Sunday, March 28, 2010 1 comments

Correcting Misconceptions about Wholesale Drug Pricing

I recently read an article in a pharmacy trade publication bemoaning the cheaper prices Walgreens, CVS, and other large pharmacy chains pay wholesale drug suppliers compared to their independent and small chain brethren. Even when these smaller pharmacies form buying groups that order in quantities as large as the big chains, the author says, the price cuts magically disappear.


Allow me to correct the author's misconception. The price cuts do in fact disappear, but I'd attribute it more to economics than magic.

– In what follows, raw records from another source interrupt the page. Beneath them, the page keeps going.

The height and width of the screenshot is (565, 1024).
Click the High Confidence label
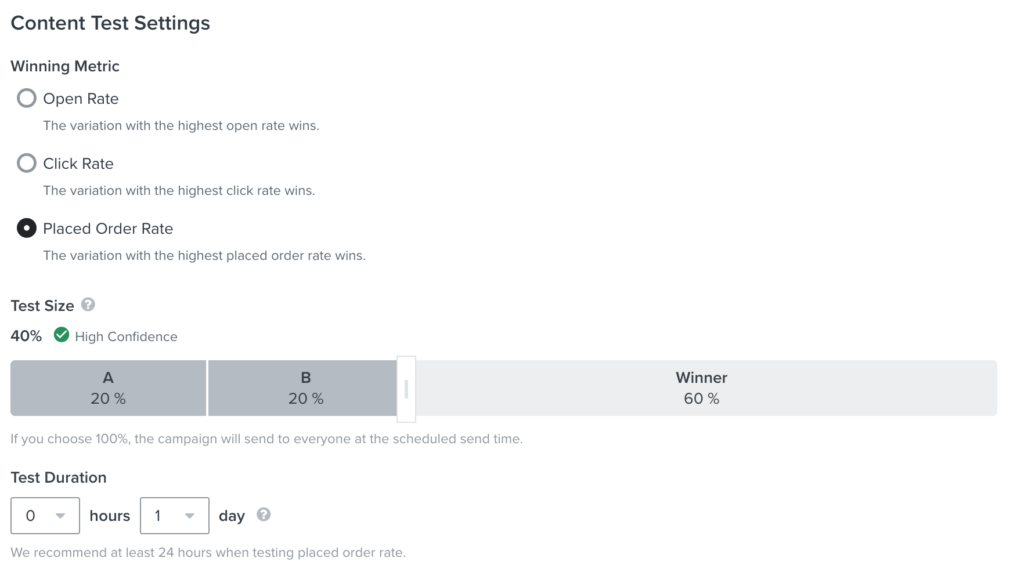[126, 336]
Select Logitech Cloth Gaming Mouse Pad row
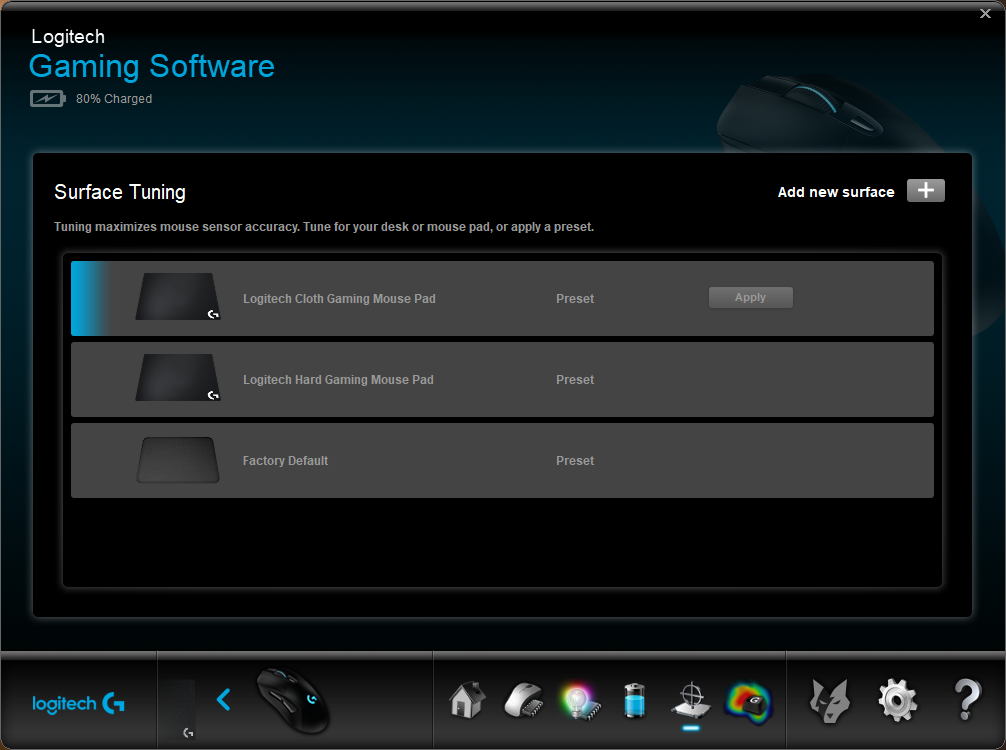This screenshot has width=1006, height=750. [502, 298]
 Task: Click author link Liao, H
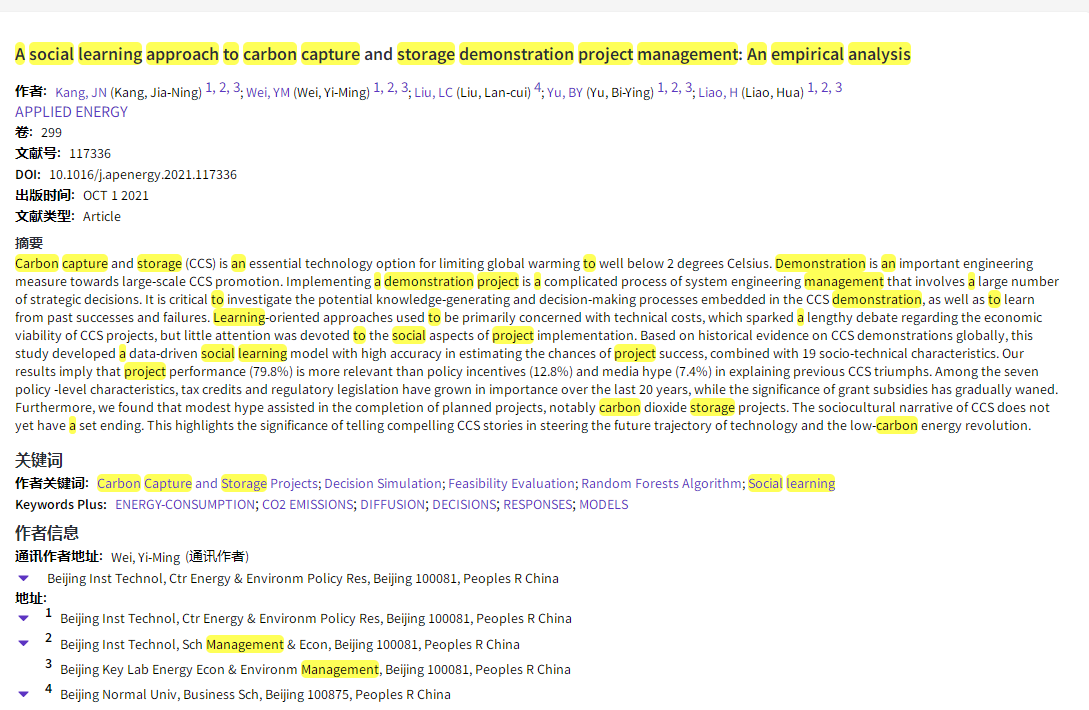(x=718, y=92)
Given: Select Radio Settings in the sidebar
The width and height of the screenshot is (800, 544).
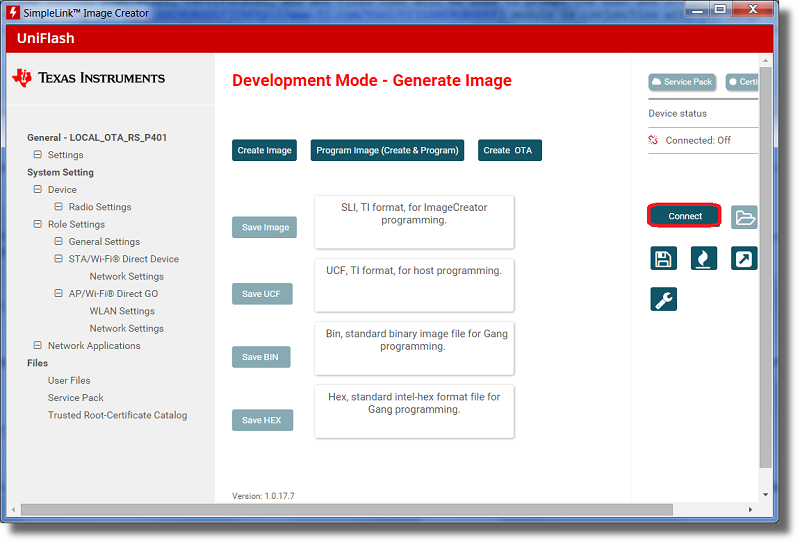Looking at the screenshot, I should [x=100, y=207].
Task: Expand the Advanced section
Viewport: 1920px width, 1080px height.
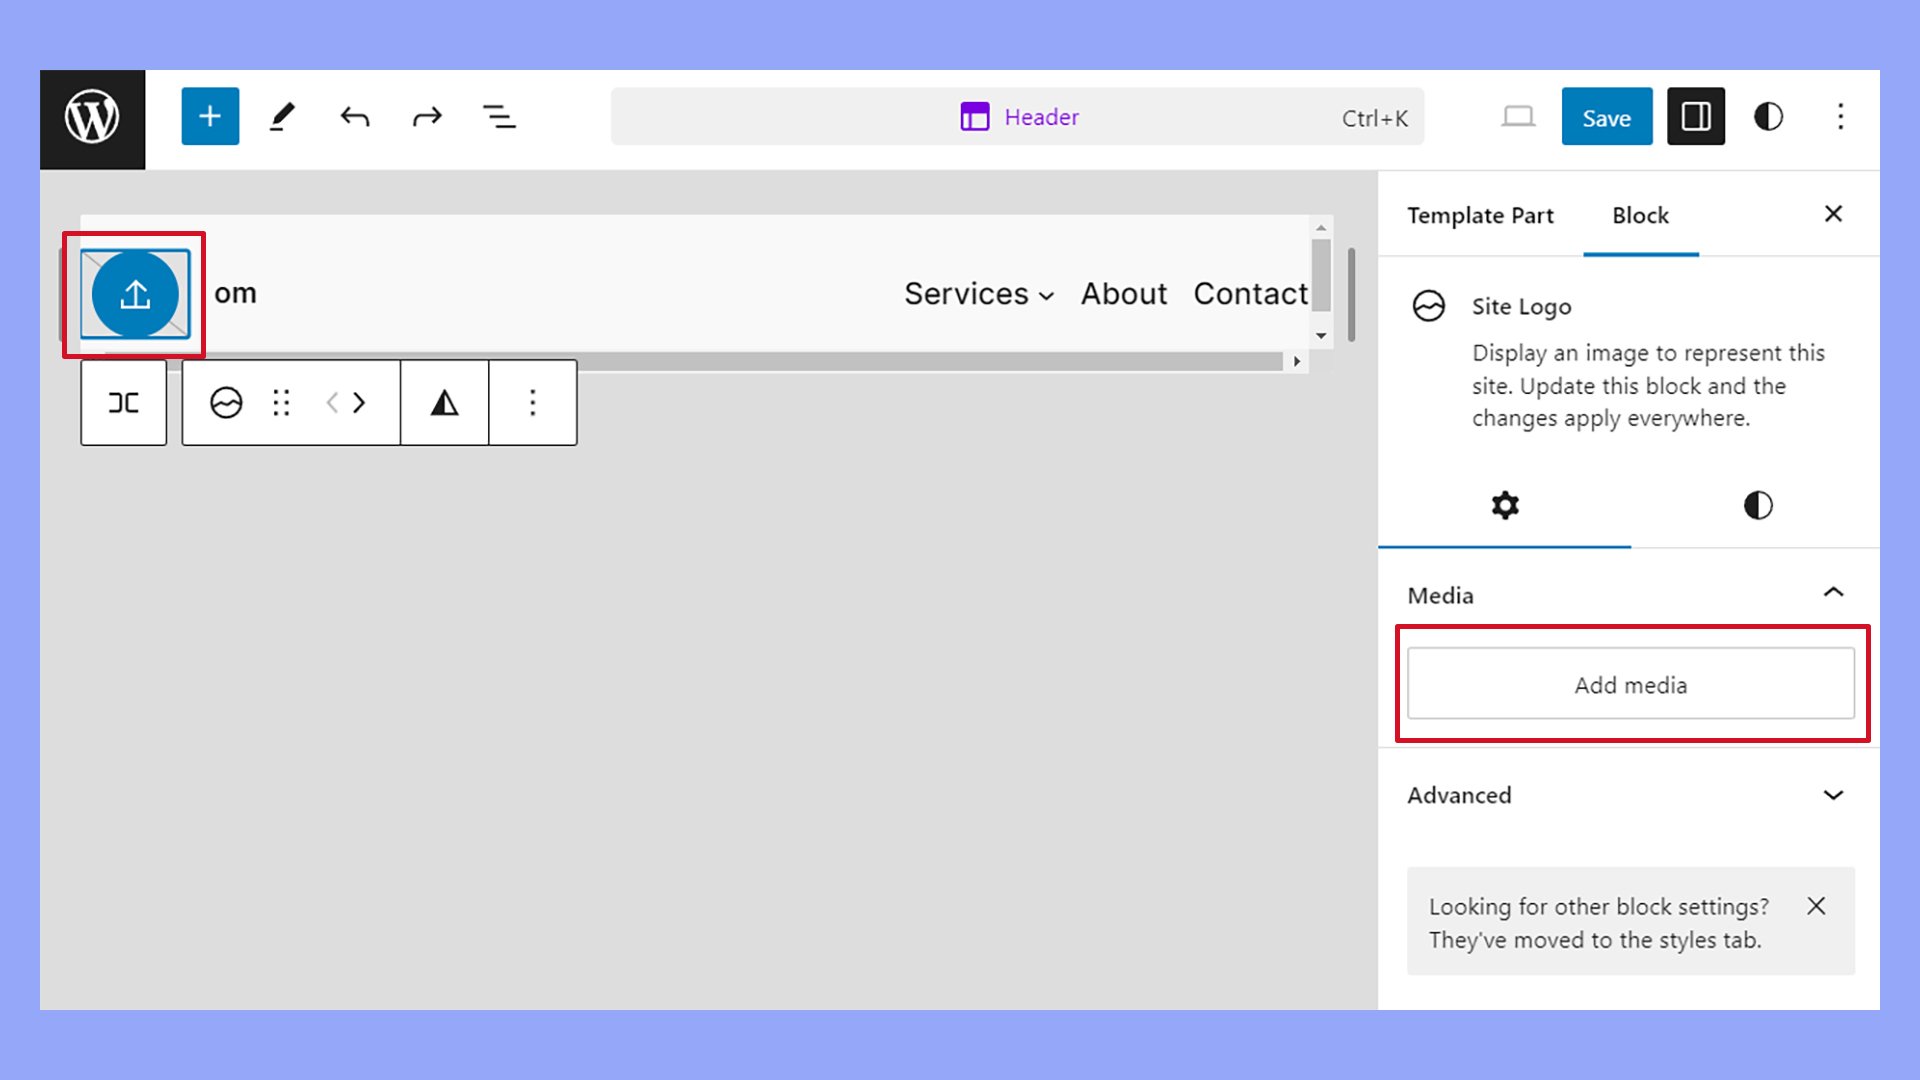Action: 1833,795
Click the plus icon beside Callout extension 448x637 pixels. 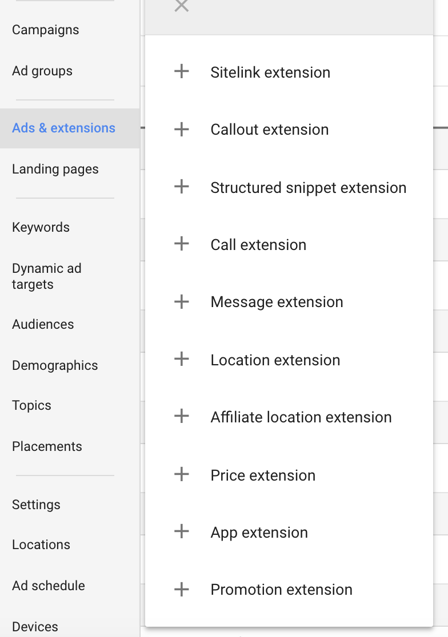click(x=182, y=129)
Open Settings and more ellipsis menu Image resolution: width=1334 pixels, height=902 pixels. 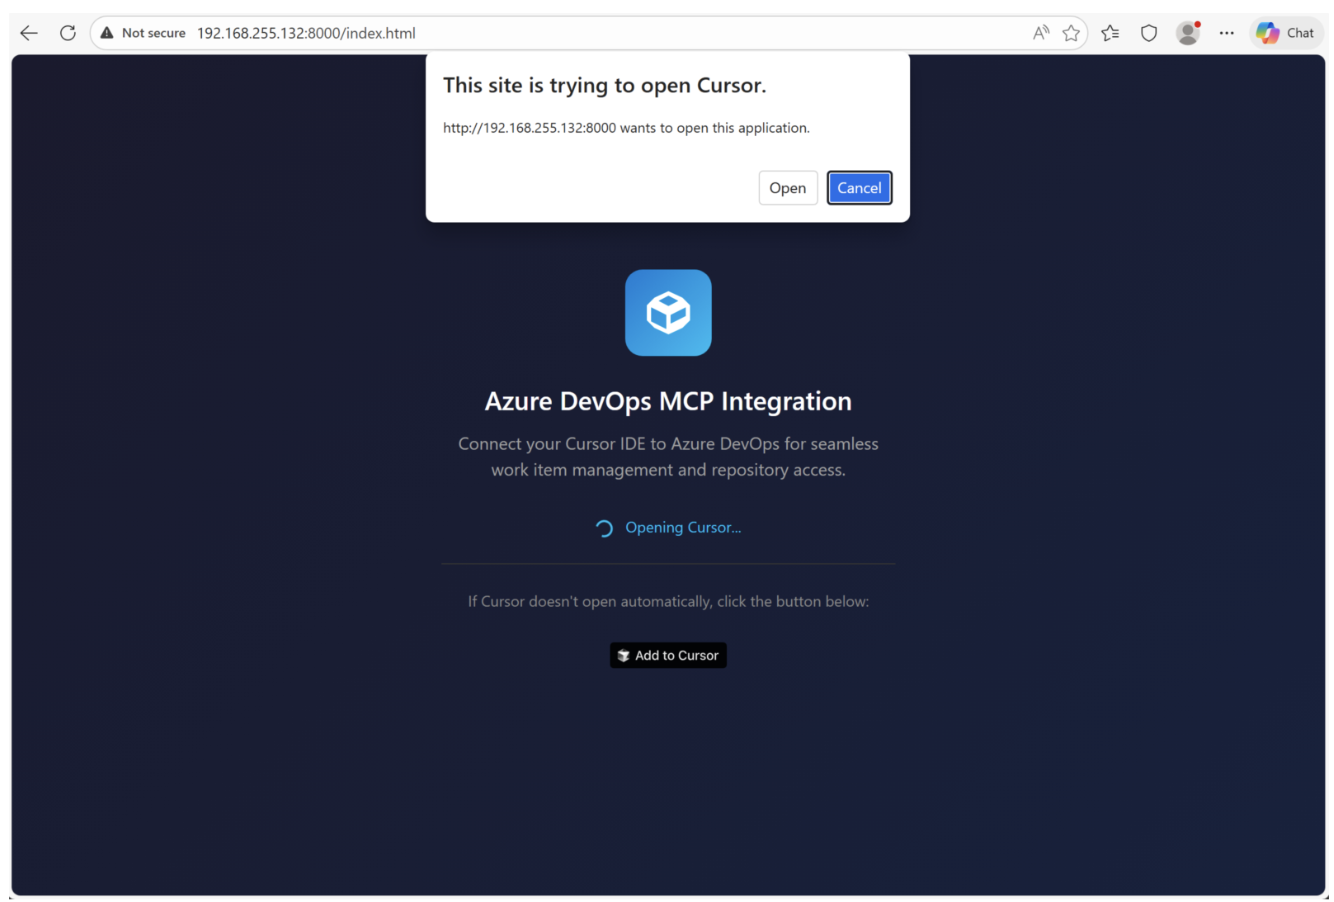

Assume arguendo that Walgreens orders 100 bottles of Lipitor. Assume also that twenty small pharmacies form a buying group that also orders 100 bottles of Lipitor, 5 bottles per pharmacy. If you were the supplier, would you charge Walgreens and the buying group the same price? I wouldn't; here's why:

By selling 100 bottles of Lipitor to Walgreens, the supplier prepares and sends one shipment and one bill. By selling 100 bottles of Lipitor to the members of the buying group, the supplier prepares and sends twenty shipments and twenty bills. So even before the first Lipitor is sold to the first customer, the supplier has already incurred twenty times the cost of doing business with the small pharmacies versus doing business with Walgreens. Who should bear the extra cost?

1 Response to Correcting Misconceptions about Wholesale Drug Pricing

April 29, 2010 at 2:30 PM

What's bizarre is that even when the government does have competition (e.g. USPS vs UPS/FedEx) they still don't bother to improve their service. They just jack up prices to protect their bottom line.